After training a machine learning model, it is crucial to evaluate its performance to ensure it meets the desired objectives. The choice of evaluation metrics depends on the type of problem—classification, regression, or clustering—and the specific goals of the model. This article outlines the essential metrics used in different machine learning tasks.

Classification Metrics

1. Accuracy Accuracy measures the ratio of correctly predicted instances to the total instances. It is a straightforward metric but can be misleading in imbalanced datasets.
$$
\text{Accuracy} = \frac{\text{Number of Correct Predictions}}{\text{Total Number of Predictions}}
$$
2. Precision Precision indicates the ratio of correctly predicted positive observations to the total predicted positives. It is particularly useful when the cost of false positives is high.
$$
\text{Precision} = \frac{\text{True Positives}}{\text{True Positives} + \text{False Positives}}
$$
3. Recall (Sensitivity or True Positive Rate) Recall measures the ratio of correctly predicted positive observations to all actual positives. It is important when the cost of false negatives is high.
$$
\text{Recall} = \frac{\text{True Positives}}{\text{True Positives} + \text{False Negatives}}
$$
4. F1 Score The F1 Score is the harmonic mean of precision and recall, providing a single metric that balances both concerns. It is useful when the classes are imbalanced.
$$
\text{F1 Score} = 2 \times \frac{\text{Precision} \times \text{Recall}}{\text{Precision} + \text{Recall}}
$$
5. ROC-AUC (Receiver Operating Characteristic - Area Under Curve) ROC-AUC measures the model's ability to distinguish between classes. The ROC curve plots the true positive rate against the false positive rate, and the AUC quantifies the overall ability of the model to discriminate between positive and negative classes.

6. Confusion Matrix A confusion matrix is a table that summarizes the performance of a classification model. It displays the true positives, true negatives, false positives, and false negatives, providing a detailed view of the model's predictions.

Regression Metrics

1. Mean Absolute Error (MAE) MAE measures the average of the absolute differences between the predicted and actual values, providing a straightforward error metric.
$$
\text{MAE} = \frac{1}{n} \sum_{i=1}^{n} \left| \hat{y_i} - y_i \right|
$$

2. Mean Squared Error (MSE) MSE calculates the average of the squared differences between the predicted and actual values. It penalizes larger errors more than smaller ones.
$$
\text{MSE} = \frac{1}{n} \sum_{i=1}^{n} \left( \hat{y_i} - y_i \right)^2
$$

3. Root Mean Squared Error (RMSE) RMSE is the square root of MSE, providing an error metric in the same units as the target variable.

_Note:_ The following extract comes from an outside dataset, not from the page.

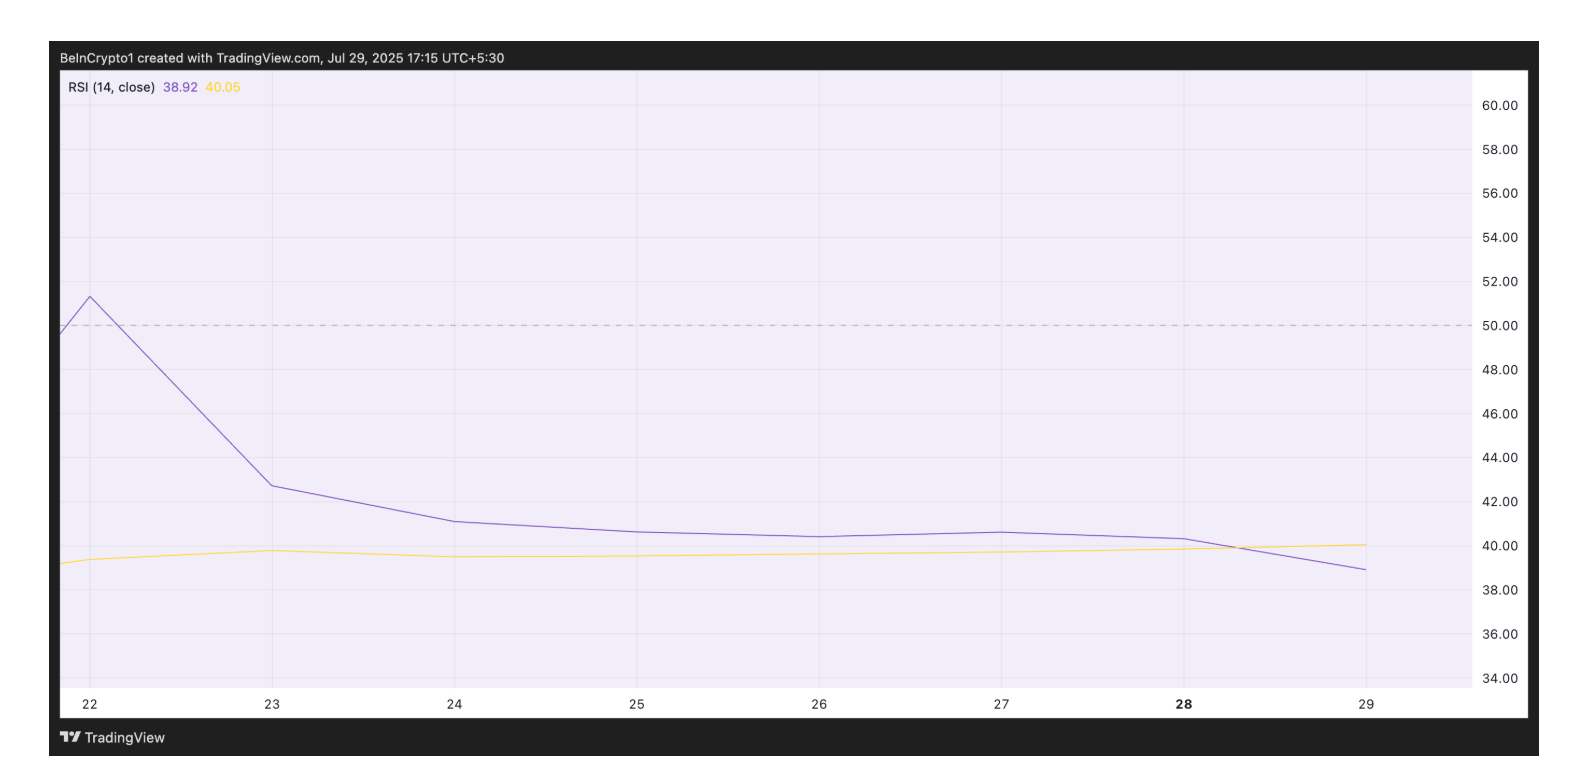Click the 40.00 label on price axis
This screenshot has width=1594, height=772.
pos(1499,546)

It is more sensitive to outliers than MAE.
$$
\text{RMSE} = \sqrt{\text{MSE}}
$$

4. R-squared (Coefficient of Determination) R-squared indicates the proportion of the variance in the dependent variable that is predictable from the independent variables. It provides a measure of how well the model fits the data.
$$
\text{Sum of Squared Residuals} = \sum_{i=1}^{n} \left( y_i - \hat{y_i} \right)^2
$$

$$
\text{Total Sum of Squares} = \sum_{i=1}^{n} \left( y_i - \bar{y} \right)^2
$$

$$
R^2 = 1 - \frac{\text{Sum of Squared Residuals}}{\text{Total Sum of Squares}}
$$

WHERE:

Sum of Squared Residuals (SRS): Represents the total squared difference between the actual values of the dependent variable and the predicted values from the model. In other words, it measures the variance left unexplained by the model.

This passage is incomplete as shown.